Scam disruption efforts must therefore focus on the multitude of entry and touchpoints across the journey: At first engagement, when behavioural signals indicate coaching or pressure; when remote-access tools appear or a device starts behaving unexpectedly; or when a beneficiary suddenly receives funds from known scam victims or inbound funds show mule-like patterns.
With all that in mind, an ideal connected scam strategy starts to look very different from a traditional approach. It replaces a single fraud check at point of payment with a tapestry of signals and risk decisions measured across the customer journey.
Behavioural intelligence informs risk decisions in payments. Inbound risk propagates into outbound controls. Telephony and branch channels see the same scam intelligence as mobile and web channels. Beneficiary and network intelligence inform not only whether a payment should be approved, but whether risk protocols dictate that the institution should freeze or trace activity or escalate risk signals for funds already in the system. AI-driven dynamic messaging interjects at critical points in the journey to educate, inform and break the flow of the scam before the victim authorises the payment.
This is what “a network to fight a network” means in practice. Criminals operate as adaptive, distributed systems. They test which scripts work best, which platforms are weakest, which banks are slowest and which controls can be most easily bypassed. Bad actors adapt their approach when friction appears. A defensive strategy that is fixed, siloed or channel-specific will always lag behind.

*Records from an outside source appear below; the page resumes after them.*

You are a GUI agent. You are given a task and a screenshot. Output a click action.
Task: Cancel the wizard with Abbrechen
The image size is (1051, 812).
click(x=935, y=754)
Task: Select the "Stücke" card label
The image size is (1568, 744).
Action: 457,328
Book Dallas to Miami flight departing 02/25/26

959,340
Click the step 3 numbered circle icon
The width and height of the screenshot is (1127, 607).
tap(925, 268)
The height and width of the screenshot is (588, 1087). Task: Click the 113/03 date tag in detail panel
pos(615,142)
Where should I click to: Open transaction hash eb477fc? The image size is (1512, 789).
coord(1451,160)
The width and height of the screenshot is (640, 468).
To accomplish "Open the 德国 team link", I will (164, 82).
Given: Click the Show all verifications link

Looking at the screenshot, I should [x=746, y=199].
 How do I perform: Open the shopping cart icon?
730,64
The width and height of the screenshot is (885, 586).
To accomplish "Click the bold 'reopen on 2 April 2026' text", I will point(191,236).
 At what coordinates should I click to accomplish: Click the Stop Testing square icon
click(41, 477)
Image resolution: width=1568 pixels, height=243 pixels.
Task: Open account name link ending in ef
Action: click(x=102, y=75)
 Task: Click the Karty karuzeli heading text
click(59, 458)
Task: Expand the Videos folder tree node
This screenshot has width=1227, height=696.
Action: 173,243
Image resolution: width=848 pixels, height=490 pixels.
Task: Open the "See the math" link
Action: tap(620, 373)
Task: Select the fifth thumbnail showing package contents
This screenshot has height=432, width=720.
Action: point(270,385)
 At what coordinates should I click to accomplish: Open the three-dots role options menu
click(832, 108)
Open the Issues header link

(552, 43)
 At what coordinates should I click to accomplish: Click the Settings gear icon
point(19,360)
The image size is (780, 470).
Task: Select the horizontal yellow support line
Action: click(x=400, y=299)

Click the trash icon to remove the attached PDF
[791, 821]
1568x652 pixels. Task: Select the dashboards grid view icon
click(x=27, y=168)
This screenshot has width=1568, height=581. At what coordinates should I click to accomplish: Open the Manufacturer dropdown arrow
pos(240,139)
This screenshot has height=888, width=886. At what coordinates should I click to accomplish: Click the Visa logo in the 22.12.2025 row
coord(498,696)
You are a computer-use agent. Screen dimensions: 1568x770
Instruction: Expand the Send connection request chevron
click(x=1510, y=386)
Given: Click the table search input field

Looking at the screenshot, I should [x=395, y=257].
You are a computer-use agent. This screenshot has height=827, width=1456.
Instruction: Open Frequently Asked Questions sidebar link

A defensive strategy that is connected, intelligent and network-aware can close the gap. The strategic shift, therefore, is not simply from detection to better detection. It is from late detection to early disruption. It is a shift from linear questions like ‘Is this payment fraudulent?’ to ‘Is this customer being manipulated?’ It is a shift from focus on individual events to understanding journeys holistically in real time, across narratives and networks. It is the shift from managing losses to preventing harm. Scams succeed because they operate upstream, across ecosystems and at human level. Scam prevention must do the same.